Pete Jenkins

Biographical details
- Born: August 27, 1941 (age 84) Macon, Georgia, U.S.

Playing career
- 1961–1964: Western Carolina

Coaching career (HC unless noted)
- 1964–1965: Warner Robins HS (GA) (assistant)
- 1965–1967: Baker HS (GA) (assistant)
- 1967–1968: Phenix City HS (AL)
- 1968–1970: Troy State (DC)
- 1971–1972: Florence State (DC)
- 1973–1974: South Carolina (DE)
- 1975–1977: Southern Miss (DC)
- 1978: Oklahoma State (DL)
- 1979: Florida (DL)
- 1980–1981: LSU (AHC/DL)
- 1982: LSU (AHC/DC/DL)
- 1983–1984: LSU (AHC/DL)
- 1985–1986: LSU (DL)
- 1987–1989: LSU (DC/DL)
- 1990: LSU (AHC/DL)
- 1991–1995: Mississippi State (DL)
- 1996–1998: Auburn (DL)
- 2000–2001: LSU (DL)
- 2007–2009: Philadelphia Eagles (DL)
- 2013: USC (DL)
- 2016–2017: LSU (DL)
- 2023: LSU (DL)

= Pete Jenkins =

American football player and coach (born 1941)

Pete Jenkins (born August 27, 1941) is an American former football coach and player. His coaching career spanned a 54-year period from 1964 to 2017 at the high school, college and professional level. Having mentored numerous NFL and college defensive line coaches, Jenkins is credited with revolutionizing the way the position is taught and coached and revered as one of the greatest defensive line coaches in football history. He spent a total of 22 seasons in the Southeastern Conference (SEC) and three in the National Football League (NFL). Jenkins coached in 14 bowl games and was part of two NFL playoff team appearances. He also sent over 30 players that he coached in college to the NFL.

==Playing career==
Jenkins played football at Western Carolina University from 1961 to 1964.

==Coaching career==
===High School coaching career===
Jenkins began his coaching career in 1964 as an assistant coach at Warner Robins High School in Warner Robins, Georgia and was also an assistant coach at Baker High School in Columbus, Georgia. From 1967 to 1968, he was head coach at Phenix City High School in Phenix City, Alabama.

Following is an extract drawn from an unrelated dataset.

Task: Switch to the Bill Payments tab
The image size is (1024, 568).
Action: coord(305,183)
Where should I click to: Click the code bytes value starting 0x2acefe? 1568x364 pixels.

===College coaching career===
In 1968, Jenkins moved to the college coaching ranks as the defensive coordinator at Troy State University from 1968 to 1970. While at Troy State, the team won the 1968 NAIA Football National Championship. Jenkins then moved to the University of North Alabama and was defensive coordinator from 1971 to 1972.

In 1973, Jenkins made the jump to NCAA Division I football as the defensive end coach at the University of South Carolina until 1974. From 1975 to 1977, Jenkins was the defensive coordinator at the University of Southern Mississippi and in 1978 became the defensive line coach at Oklahoma State University. In 1979, Jenkins became a coach in the Southeastern Conference for the first time as the defensive line coach at the University of Florida.

In 1980, Jenkins moved to the university where he would spend the majority of his career. He became the defensive line coach and assistant head coach at Louisiana State University (LSU) from 1980 to 1981. For the 1982 season, he added the responsibility of being the defensive coordinator. From 1983 to 1986, he was the defensive line coach and some years the assistant head coach. Starting in 1987, he once again became defensive coordinator/defensive line coach through the 1989 season. In 1990, he was the defensive line coach/assistant head coach.

From 1991 to 1995, Jenkins was the defensive line coach at Mississippi State University and at Auburn University from 1996 to 1998. In 2000, LSU head coach Nick Saban brought Jenkins back as defensive line coach through the 2001 season. During the 2013 season, Jenkins was hired by interim head coach Ed Orgeron to coach the defensive line at USC. From 2016 to 2017, Jenkins returned to LSU for the final time as the defensive line coach. He was spotted at the Alabama Crimson Tide's football practice on August, 7 2019.

===Professional coaching career===
For the 2007 season, Jenkins moved into professional football as the defensive line coach for the NFL Philadelphia Eagles. He coached the defensive line for the team through the 2009 season. The Eagles made the playoffs twice during Jenkins tenure as defensive line coach.

==Personal life==
Jenkins is married to the former Donna Reece and has two children, Jennifer and Jeff. He attended Hawkinsville High School in Hawkinsville, Georgia. After retiring from coaching full time in 2018, Jenkins continues to consult coaching staffs across the country. Jenkins also serves as an off-season trainer for Current NFL players as well as NFL Draft prospects.